ENTRIES SHOWN: Begin

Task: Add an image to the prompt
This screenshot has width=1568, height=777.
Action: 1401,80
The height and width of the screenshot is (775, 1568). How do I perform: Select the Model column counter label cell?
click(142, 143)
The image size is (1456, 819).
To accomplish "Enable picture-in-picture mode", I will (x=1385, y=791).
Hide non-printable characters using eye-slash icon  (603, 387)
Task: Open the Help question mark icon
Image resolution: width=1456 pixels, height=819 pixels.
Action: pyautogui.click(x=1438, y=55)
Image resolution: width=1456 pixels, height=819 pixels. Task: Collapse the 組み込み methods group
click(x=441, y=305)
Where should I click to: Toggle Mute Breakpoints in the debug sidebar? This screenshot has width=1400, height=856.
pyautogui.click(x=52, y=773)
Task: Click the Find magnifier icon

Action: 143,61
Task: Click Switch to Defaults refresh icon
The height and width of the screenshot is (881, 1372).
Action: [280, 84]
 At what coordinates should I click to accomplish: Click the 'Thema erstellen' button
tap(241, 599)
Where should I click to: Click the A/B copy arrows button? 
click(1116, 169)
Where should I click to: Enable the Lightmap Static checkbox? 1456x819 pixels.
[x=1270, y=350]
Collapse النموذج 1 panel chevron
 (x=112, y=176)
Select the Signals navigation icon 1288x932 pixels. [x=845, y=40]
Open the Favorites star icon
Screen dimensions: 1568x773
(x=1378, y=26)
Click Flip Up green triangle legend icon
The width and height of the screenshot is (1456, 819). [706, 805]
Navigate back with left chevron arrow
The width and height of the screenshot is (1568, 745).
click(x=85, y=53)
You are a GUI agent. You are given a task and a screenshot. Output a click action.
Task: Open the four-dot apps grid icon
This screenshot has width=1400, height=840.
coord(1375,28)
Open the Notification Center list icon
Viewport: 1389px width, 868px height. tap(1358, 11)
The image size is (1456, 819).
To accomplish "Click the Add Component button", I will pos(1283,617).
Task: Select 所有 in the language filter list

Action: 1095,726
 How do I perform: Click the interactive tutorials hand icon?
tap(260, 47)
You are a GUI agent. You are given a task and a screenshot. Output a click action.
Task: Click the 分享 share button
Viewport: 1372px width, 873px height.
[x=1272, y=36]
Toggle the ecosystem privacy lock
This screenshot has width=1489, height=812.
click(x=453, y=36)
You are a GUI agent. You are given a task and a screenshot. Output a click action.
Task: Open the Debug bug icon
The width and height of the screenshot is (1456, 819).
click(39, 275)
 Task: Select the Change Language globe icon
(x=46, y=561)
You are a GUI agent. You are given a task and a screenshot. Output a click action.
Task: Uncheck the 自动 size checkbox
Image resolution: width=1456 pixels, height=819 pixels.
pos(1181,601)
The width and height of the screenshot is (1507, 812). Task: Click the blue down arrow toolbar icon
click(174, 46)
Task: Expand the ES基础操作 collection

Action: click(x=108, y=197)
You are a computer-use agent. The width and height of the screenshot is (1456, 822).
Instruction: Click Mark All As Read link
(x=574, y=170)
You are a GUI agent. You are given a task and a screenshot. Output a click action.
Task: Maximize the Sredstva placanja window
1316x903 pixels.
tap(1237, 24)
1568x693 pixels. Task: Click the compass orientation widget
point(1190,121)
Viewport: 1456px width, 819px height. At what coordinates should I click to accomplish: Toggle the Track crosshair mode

ENTRIES SHOWN: End

> YOUR GOAL:
Out of the records above, pull the lines that include the word "will".

> RESPONSE AREA:
To accomplish "Enable picture-in-picture mode", I will (x=1385, y=791).
To accomplish "Click the Add Component button", I will pos(1283,617).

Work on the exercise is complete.